--- DIRECTIONS ---
Take the data below. Output it exactly from its first line through the line containing "大橋店 (8, 2469)".

Top of INPUT DATA

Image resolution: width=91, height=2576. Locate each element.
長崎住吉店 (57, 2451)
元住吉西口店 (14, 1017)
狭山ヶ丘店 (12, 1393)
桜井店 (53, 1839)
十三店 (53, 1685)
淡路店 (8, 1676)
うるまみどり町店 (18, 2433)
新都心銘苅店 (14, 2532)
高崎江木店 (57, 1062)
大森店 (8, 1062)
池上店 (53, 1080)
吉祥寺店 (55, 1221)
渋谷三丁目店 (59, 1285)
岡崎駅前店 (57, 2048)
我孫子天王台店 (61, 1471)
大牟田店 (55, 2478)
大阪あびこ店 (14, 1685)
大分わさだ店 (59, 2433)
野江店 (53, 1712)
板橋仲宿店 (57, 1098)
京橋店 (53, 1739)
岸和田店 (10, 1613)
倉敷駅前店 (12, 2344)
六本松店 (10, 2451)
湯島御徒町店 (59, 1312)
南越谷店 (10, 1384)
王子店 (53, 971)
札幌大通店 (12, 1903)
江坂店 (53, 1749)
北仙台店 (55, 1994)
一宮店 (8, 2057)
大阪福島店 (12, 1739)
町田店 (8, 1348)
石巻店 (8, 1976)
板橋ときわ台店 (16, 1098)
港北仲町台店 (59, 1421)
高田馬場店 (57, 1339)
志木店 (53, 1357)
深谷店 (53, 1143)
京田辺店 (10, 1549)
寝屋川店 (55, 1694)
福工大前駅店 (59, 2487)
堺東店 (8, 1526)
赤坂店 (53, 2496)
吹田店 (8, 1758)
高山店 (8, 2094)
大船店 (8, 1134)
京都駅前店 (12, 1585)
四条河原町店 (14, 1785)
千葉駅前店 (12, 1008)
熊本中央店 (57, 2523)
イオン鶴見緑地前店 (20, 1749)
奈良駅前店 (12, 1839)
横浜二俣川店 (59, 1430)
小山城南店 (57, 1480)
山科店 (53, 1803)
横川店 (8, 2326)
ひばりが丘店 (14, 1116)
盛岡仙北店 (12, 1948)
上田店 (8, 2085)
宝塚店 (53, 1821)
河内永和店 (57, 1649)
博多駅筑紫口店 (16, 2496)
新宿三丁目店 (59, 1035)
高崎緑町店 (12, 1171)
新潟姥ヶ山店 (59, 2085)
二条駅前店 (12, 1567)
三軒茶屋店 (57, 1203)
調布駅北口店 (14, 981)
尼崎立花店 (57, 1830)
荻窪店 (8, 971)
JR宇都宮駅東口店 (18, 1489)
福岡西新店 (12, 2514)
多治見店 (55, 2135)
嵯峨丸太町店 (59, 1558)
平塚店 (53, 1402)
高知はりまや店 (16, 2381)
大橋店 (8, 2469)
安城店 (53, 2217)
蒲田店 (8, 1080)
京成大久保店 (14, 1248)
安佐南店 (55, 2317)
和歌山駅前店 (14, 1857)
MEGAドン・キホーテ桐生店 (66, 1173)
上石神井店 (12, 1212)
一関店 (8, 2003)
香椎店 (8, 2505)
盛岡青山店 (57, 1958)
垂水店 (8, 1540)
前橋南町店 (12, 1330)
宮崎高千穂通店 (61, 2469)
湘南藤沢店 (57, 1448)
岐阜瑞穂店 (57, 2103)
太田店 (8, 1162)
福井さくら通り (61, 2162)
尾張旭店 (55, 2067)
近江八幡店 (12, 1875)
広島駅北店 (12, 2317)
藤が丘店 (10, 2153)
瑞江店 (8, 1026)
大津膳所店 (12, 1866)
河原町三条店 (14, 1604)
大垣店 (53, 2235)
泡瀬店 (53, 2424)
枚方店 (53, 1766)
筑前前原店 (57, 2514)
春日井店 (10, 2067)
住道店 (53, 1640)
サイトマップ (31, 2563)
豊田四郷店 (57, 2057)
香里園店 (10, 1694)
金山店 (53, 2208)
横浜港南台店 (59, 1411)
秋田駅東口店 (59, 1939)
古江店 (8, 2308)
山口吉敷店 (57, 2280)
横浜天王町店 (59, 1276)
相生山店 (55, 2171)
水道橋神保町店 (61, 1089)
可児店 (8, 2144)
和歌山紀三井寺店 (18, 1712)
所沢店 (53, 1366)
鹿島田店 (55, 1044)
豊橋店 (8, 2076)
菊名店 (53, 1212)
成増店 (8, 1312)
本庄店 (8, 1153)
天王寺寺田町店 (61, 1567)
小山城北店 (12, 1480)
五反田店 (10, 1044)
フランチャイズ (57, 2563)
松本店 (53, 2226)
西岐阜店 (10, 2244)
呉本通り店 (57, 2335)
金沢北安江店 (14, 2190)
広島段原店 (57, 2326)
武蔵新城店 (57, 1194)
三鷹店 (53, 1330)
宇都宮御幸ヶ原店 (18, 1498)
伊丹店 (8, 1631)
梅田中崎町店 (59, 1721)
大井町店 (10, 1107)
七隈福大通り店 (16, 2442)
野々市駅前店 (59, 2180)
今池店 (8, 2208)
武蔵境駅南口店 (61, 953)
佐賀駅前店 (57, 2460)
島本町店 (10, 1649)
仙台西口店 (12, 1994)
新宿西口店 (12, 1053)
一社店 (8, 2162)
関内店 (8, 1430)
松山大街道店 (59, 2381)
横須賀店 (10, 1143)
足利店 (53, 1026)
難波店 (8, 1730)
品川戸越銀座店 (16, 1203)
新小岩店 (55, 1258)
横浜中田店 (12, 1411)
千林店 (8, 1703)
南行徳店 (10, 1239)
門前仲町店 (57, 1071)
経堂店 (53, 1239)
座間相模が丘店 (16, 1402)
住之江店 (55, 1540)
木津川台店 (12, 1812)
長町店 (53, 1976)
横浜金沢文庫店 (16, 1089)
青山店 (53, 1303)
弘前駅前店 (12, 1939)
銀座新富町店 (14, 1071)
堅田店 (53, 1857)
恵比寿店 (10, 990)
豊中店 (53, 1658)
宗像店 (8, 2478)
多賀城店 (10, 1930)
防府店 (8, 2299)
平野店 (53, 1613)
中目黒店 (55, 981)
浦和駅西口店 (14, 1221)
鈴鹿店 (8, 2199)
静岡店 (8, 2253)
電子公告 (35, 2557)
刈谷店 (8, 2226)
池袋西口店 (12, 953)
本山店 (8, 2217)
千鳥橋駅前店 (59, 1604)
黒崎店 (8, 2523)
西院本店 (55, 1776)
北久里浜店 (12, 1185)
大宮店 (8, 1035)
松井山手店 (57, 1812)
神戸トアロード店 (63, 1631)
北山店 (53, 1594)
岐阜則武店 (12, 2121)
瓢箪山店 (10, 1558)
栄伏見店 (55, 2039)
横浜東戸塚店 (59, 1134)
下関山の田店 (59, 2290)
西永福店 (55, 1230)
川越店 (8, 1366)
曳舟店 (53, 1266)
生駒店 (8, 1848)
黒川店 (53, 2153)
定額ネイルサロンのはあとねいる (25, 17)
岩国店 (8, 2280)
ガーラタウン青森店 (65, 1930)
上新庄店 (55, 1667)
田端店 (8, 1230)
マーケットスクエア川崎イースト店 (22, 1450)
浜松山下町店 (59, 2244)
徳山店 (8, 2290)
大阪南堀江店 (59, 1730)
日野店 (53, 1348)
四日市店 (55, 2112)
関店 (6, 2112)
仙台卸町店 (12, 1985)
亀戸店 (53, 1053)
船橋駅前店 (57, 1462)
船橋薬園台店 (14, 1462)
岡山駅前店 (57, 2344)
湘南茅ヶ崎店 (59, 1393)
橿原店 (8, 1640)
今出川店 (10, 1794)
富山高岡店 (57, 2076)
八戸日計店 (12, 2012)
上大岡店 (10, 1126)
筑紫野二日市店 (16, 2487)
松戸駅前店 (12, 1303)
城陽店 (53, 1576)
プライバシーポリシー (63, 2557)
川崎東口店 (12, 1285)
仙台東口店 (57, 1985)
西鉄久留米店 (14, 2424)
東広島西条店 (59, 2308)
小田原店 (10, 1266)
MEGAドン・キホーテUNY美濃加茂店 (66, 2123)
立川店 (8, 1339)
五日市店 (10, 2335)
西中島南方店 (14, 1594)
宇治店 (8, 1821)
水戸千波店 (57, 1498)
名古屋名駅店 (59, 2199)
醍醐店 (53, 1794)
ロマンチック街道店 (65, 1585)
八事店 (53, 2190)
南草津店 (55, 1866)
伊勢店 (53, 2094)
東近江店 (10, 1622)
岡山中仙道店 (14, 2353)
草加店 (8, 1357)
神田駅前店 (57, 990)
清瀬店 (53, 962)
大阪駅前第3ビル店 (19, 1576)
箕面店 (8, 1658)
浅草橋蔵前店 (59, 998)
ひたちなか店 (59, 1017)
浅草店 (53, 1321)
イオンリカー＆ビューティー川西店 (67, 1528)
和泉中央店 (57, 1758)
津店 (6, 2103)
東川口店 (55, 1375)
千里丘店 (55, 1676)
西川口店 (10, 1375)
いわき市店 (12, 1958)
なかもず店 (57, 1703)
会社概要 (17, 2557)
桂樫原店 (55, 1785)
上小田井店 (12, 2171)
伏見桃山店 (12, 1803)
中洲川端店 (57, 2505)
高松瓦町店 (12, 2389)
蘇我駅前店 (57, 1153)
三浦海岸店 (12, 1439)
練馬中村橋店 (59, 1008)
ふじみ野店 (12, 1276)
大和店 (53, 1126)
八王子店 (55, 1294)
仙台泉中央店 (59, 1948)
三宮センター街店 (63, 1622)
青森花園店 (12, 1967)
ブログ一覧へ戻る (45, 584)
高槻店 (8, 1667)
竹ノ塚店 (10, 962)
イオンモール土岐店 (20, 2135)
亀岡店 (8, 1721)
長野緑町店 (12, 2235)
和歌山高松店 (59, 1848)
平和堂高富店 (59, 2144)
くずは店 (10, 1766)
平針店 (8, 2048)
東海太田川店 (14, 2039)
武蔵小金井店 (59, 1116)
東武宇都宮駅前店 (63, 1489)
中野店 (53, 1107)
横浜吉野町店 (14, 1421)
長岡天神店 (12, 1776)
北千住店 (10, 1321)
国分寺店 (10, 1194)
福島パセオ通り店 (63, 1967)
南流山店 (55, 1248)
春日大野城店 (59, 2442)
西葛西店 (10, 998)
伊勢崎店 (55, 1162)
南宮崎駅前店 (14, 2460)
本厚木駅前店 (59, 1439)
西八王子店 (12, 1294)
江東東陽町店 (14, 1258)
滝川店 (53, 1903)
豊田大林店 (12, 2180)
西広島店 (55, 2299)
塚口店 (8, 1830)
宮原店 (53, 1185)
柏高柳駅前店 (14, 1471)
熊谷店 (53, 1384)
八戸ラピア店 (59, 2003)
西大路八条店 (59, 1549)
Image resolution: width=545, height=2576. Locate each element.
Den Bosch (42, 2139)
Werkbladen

Bottom of INPUT DATA

--- RESPONSE TO THIS TASK ---
Image resolution: width=91, height=2576. Locate each element.
長崎住吉店 (57, 2451)
元住吉西口店 (14, 1017)
狭山ヶ丘店 (12, 1393)
桜井店 (53, 1839)
十三店 (53, 1685)
淡路店 (8, 1676)
うるまみどり町店 (18, 2433)
新都心銘苅店 (14, 2532)
高崎江木店 (57, 1062)
大森店 (8, 1062)
池上店 (53, 1080)
吉祥寺店 (55, 1221)
渋谷三丁目店 (59, 1285)
岡崎駅前店 (57, 2048)
我孫子天王台店 (61, 1471)
大牟田店 (55, 2478)
大阪あびこ店 (14, 1685)
大分わさだ店 (59, 2433)
野江店 (53, 1712)
板橋仲宿店 (57, 1098)
京橋店 (53, 1739)
岸和田店 (10, 1613)
倉敷駅前店 (12, 2344)
六本松店 (10, 2451)
湯島御徒町店 (59, 1312)
南越谷店 (10, 1384)
王子店 (53, 971)
札幌大通店 (12, 1903)
江坂店 (53, 1749)
北仙台店 (55, 1994)
一宮店 (8, 2057)
大阪福島店 (12, 1739)
町田店 (8, 1348)
石巻店 (8, 1976)
板橋ときわ台店 (16, 1098)
港北仲町台店 (59, 1421)
高田馬場店 (57, 1339)
志木店 (53, 1357)
深谷店 (53, 1143)
京田辺店 (10, 1549)
寝屋川店 (55, 1694)
福工大前駅店 (59, 2487)
堺東店 (8, 1526)
赤坂店 (53, 2496)
吹田店 (8, 1758)
高山店 (8, 2094)
大船店 (8, 1134)
京都駅前店 (12, 1585)
四条河原町店 (14, 1785)
千葉駅前店 (12, 1008)
熊本中央店 (57, 2523)
イオン鶴見緑地前店 (20, 1749)
奈良駅前店 (12, 1839)
横浜二俣川店 (59, 1430)
小山城南店 (57, 1480)
山科店 (53, 1803)
横川店 (8, 2326)
ひばりが丘店 (14, 1116)
盛岡仙北店 (12, 1948)
上田店 (8, 2085)
宝塚店 (53, 1821)
河内永和店 (57, 1649)
博多駅筑紫口店 (16, 2496)
新宿三丁目店 (59, 1035)
高崎緑町店 (12, 1171)
新潟姥ヶ山店 (59, 2085)
二条駅前店 (12, 1567)
三軒茶屋店 (57, 1203)
調布駅北口店 (14, 981)
尼崎立花店 (57, 1830)
荻窪店 (8, 971)
JR宇都宮駅東口店 (18, 1489)
福岡西新店 (12, 2514)
多治見店 (55, 2135)
嵯峨丸太町店 (59, 1558)
平塚店 (53, 1402)
高知はりまや店 (16, 2381)
大橋店 (8, 2469)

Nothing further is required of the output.